You know what they say, it isn’t a “worst of” list without some good old tunes from Chad Kroeger and co! This year, the Canadian rock behemoths (a term best associated with Nickelback when sarcasm is thrown in the mix) unleashed brand new album No Fixed Address upon us all. If we didn’t know it was by Nickelback, we’d have all guessed it was a Pitbull album based on the tracklisting and album artwork alone (a planet, just like Mr Worldwide likes it). You see, the thing with Nickelback is that the cliché counter just explodes whenever a song by them blasts out of your unfortunate speakers. Admittedly it’s become ‘cool’ to hate Nickelback, but they don’t exactly do themselves any favours by doing what they do in the way they see fit…

NICKI MINAJ – ANACONDA
Just like with Nickelback, you either love or hate Nicki Minaj. And boy does she give you a good reason to hate her, releasing the utterly atrocious Anaconda and its accompanying music video earlier this year. It’s an anthem for asses, both anatomically and personality-wise. If rapping over someone else’s beats and lyrics makes you as much money as Minaj earns, it shows exactly how the rap world has dumbed itself down to the point where these kinds of songs are considered as “groundbreaking”, “amazing” or “beautiful”.

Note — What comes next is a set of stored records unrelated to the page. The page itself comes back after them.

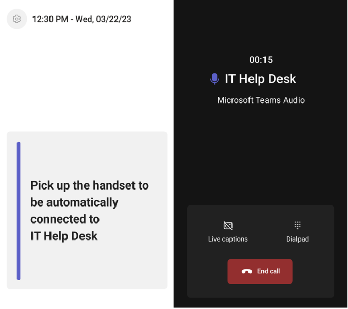The image size is (348, 309).
Task: Click the Wed, 03/22/23 date text
Action: coord(104,19)
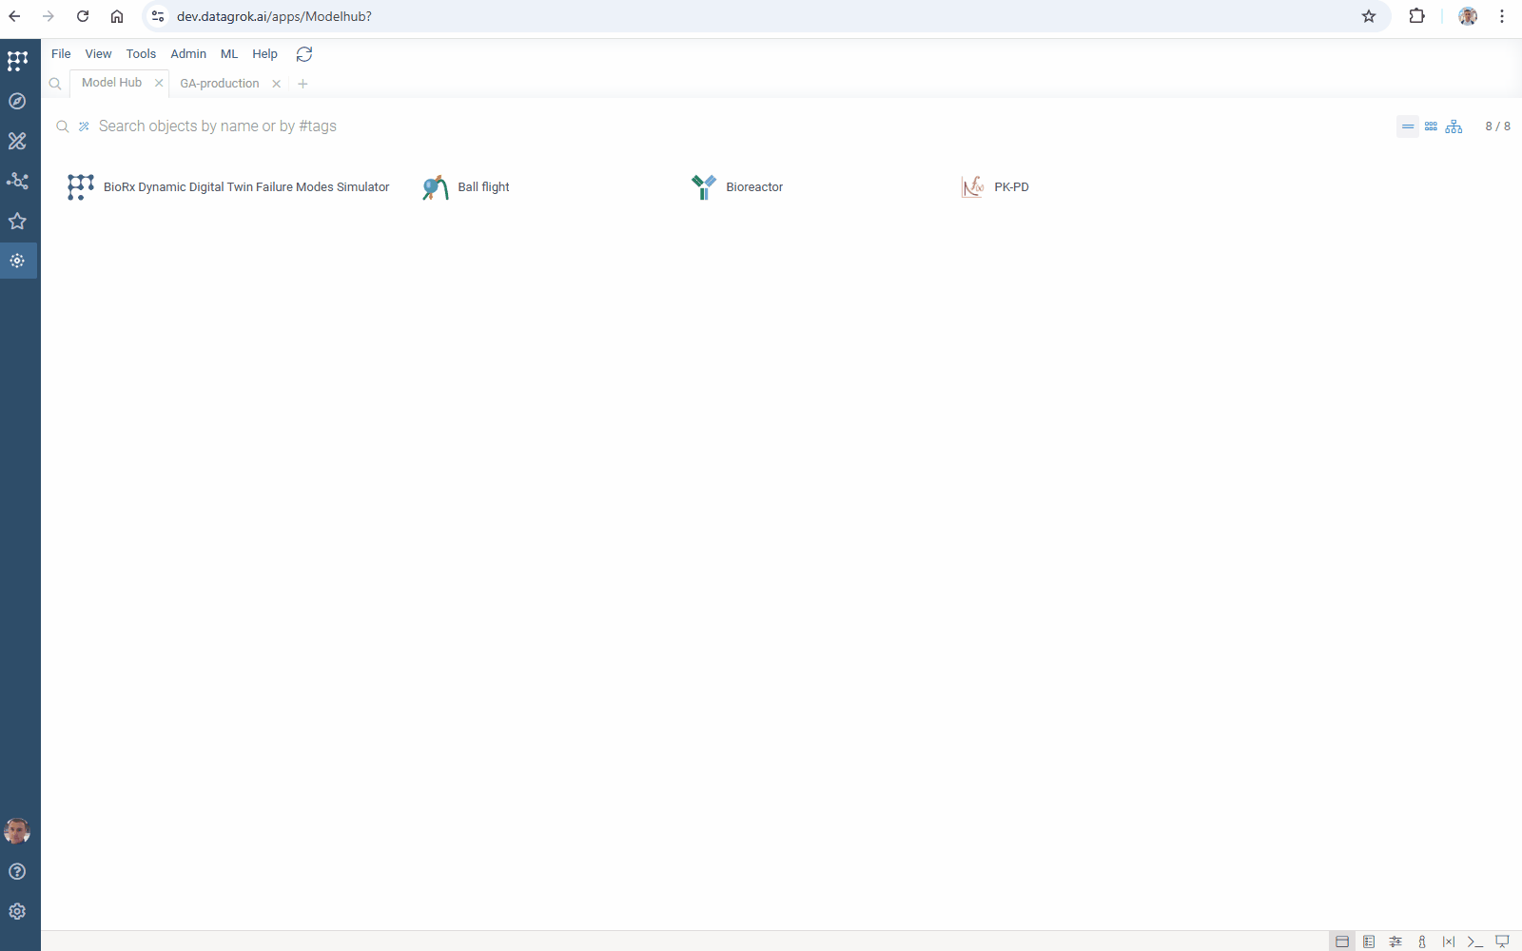Click the magic wand icon in search bar
This screenshot has width=1522, height=951.
84,126
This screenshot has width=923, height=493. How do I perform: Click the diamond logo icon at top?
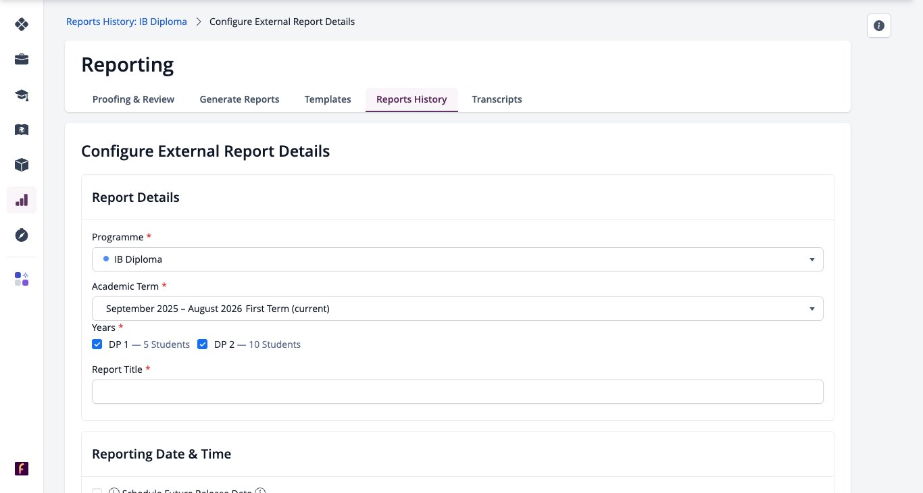click(22, 24)
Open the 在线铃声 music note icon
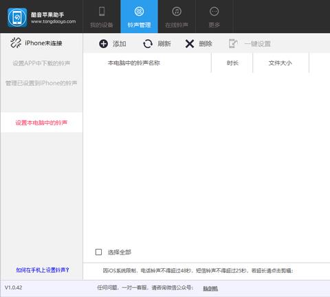This screenshot has height=297, width=330. tap(177, 11)
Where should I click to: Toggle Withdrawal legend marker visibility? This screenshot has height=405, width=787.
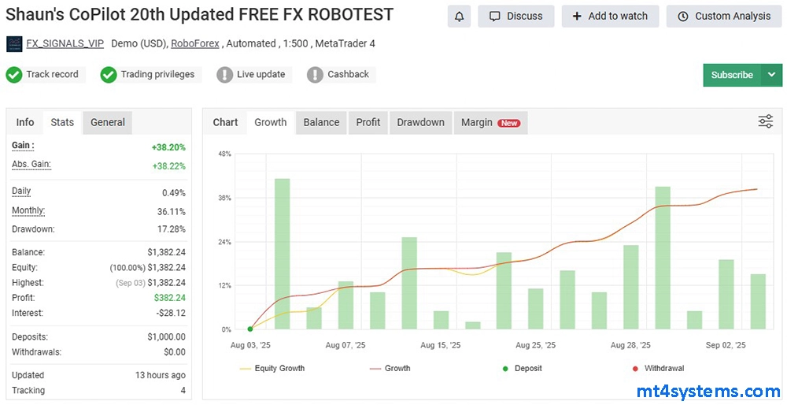[x=655, y=368]
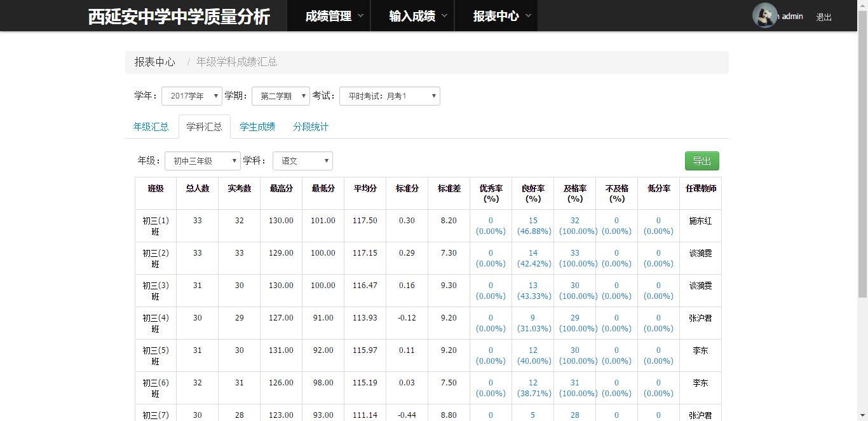Click 初三(1)班 良好率 value 15

pyautogui.click(x=532, y=221)
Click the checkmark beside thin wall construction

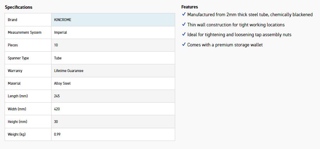(184, 24)
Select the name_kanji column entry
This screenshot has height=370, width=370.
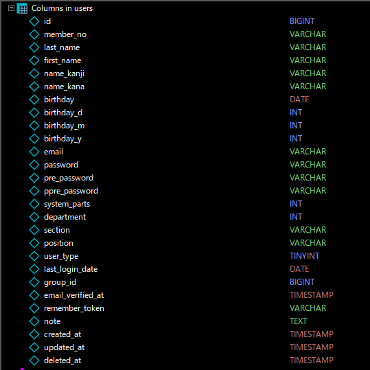click(x=64, y=73)
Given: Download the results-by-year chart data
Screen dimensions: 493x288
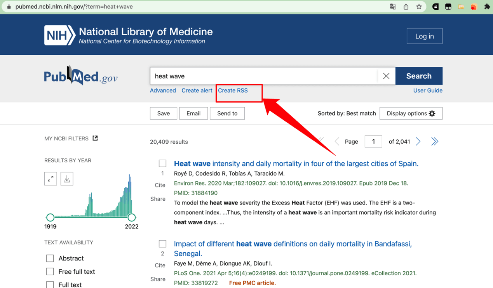Looking at the screenshot, I should [67, 179].

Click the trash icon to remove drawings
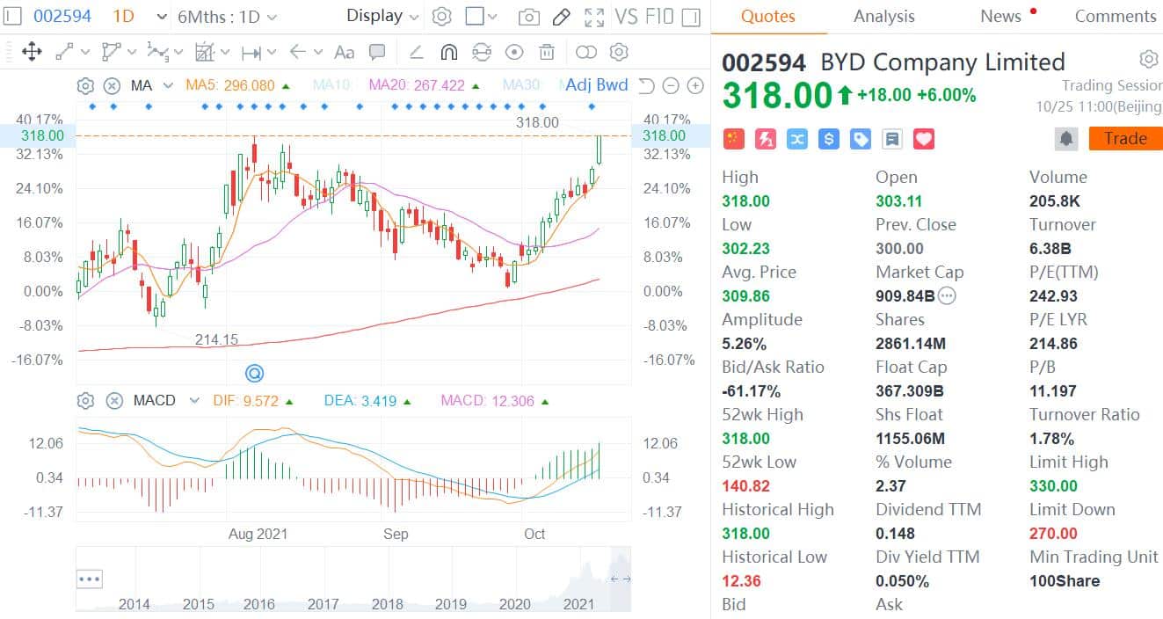pyautogui.click(x=545, y=52)
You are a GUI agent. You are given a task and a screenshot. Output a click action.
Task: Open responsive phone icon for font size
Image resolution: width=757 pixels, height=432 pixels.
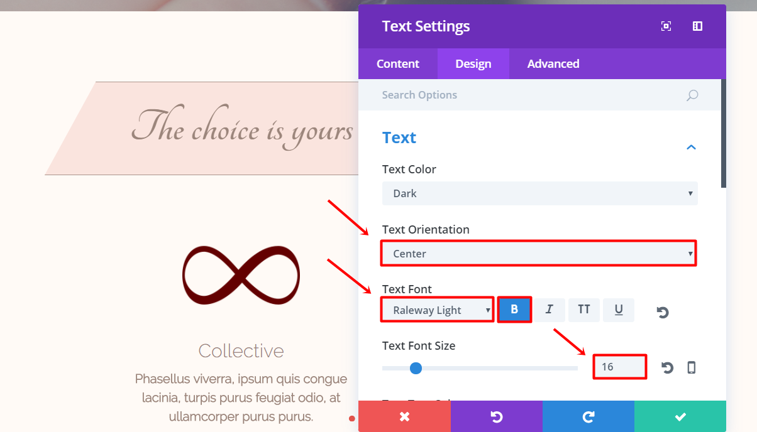(692, 368)
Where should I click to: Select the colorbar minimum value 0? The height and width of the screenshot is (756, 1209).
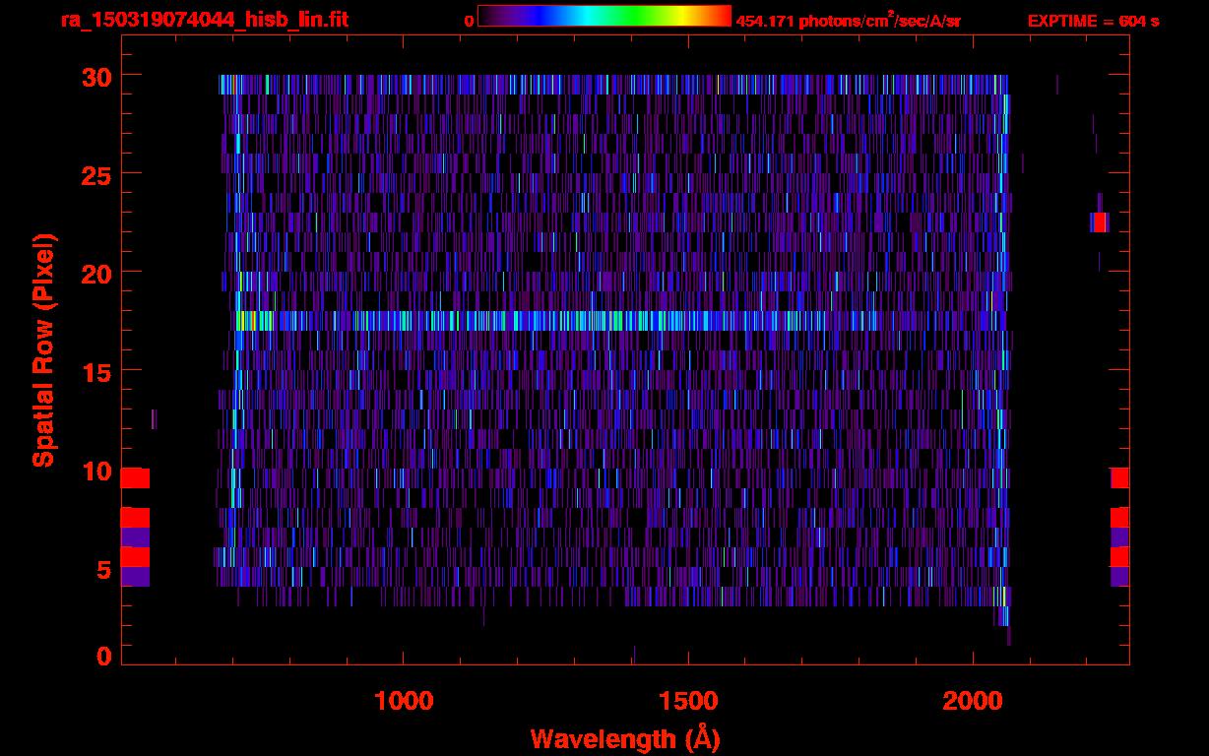(469, 21)
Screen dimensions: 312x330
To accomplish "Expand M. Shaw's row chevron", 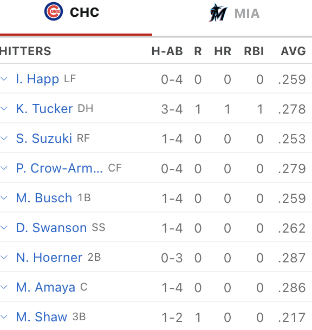I will [x=4, y=316].
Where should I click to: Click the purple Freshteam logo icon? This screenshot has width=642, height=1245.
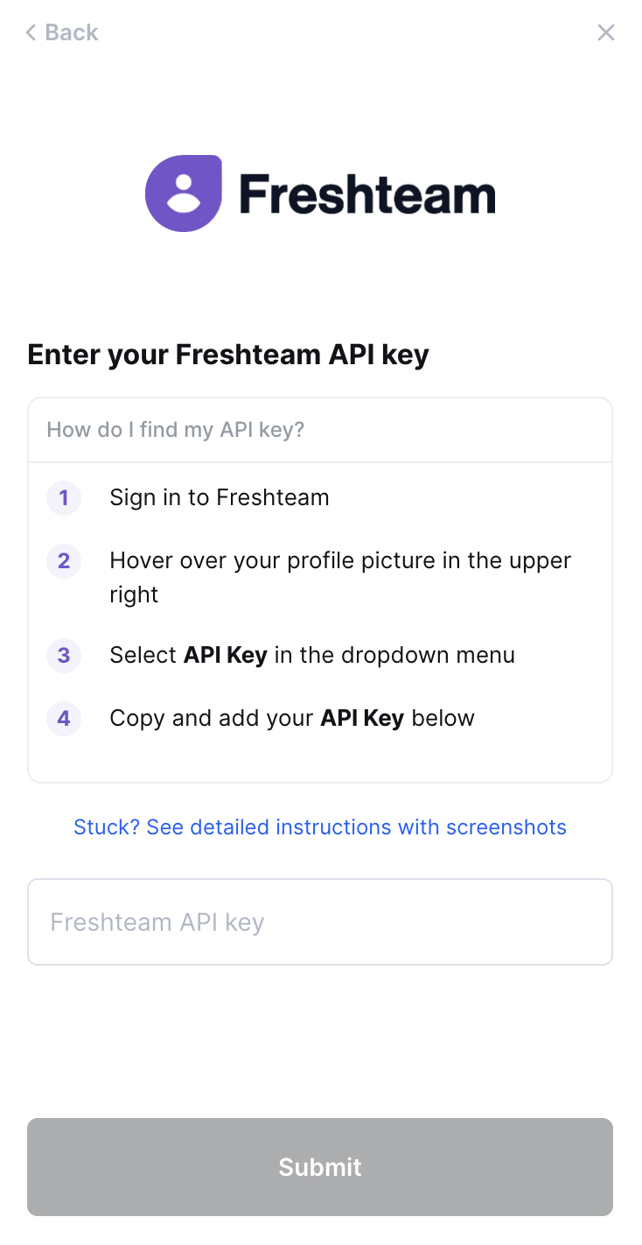(x=184, y=193)
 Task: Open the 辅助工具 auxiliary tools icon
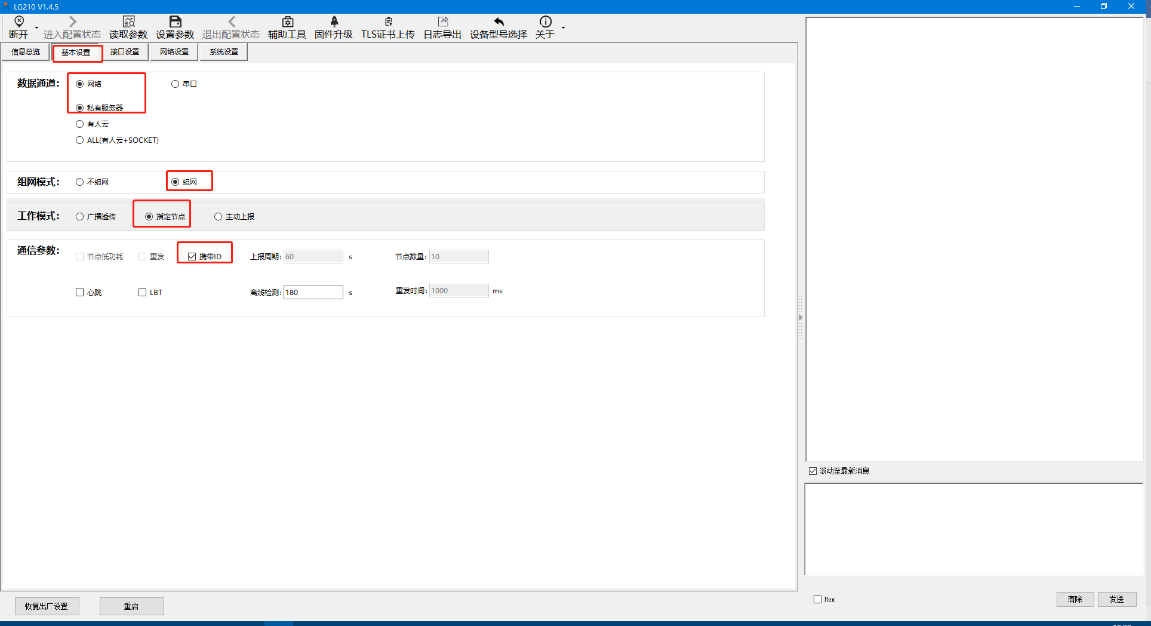click(287, 23)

YELLOW CLAW – TILL IT HURTS
Why is it so bad?”, I hear you ask. Well, you’re probably not asking that as you may know the answer already. Yellow Claw is a DJ who proclaims himself as the best of the best, straight out of the Dutch “swaggerboi” generation with his fake leather jacket glued to his torso. Till it Hurts is nothing special, the track just goes on and on until our ears hurt. Hence the title.

ONE DIRECTION – STEAL MY GIRL
Fresh from ripping off The Who, One Direction are back to rip off once more! This time, pop-punk legends New Found Glory fell victim to the machine, with Steal My Girl sounding very similar to NFG’s It’s Not Your Fault. What’s even worse, though, is that it took six people to write this song. SIX people (four from outside the group) to write a song which is dominated by a “na na na” mid-section. It’s never easy to have a go at making music alone, but if it takes so many people to produce mindless pop music then that’s pretty poor. One Direction have been around long enough to know how to write a full album of songs by themselves, they better start now before everything just gets worse and worse.

D4NNY – MISSION
D4NNY stormed onto the scene with his smash-(s)hit track Goodbye a while back, and ever since then he’s just gone from strength to strength. We really don’t know where he gets all his unique power and energy from. His rap flow is magnificently good to the point where your ears just can’t take it anymore, the instrumentals are in perfect timing (sometimes it feels like two songs are playing at once!) and our good friend from (you guessed it) Birmingham is just an all-round legend! Mission sees D4NNY on a mission to confuse the hell out of his listeners, leaving them all ask the same question – “does he genuinely think he’s good, or is he taking the piss?” It’s anyone’s guess, but we’re worried that it’s probably the former.

There was so much else that we heard in 2014 which we were appalled by, but I think these five take the crown for being the absolute worst of the worst. Here’s to hoping that 2015 doesn’t present us with as many terrible songs as 2014 did!

Honourable mentions go out to Ariana Grande and Attila.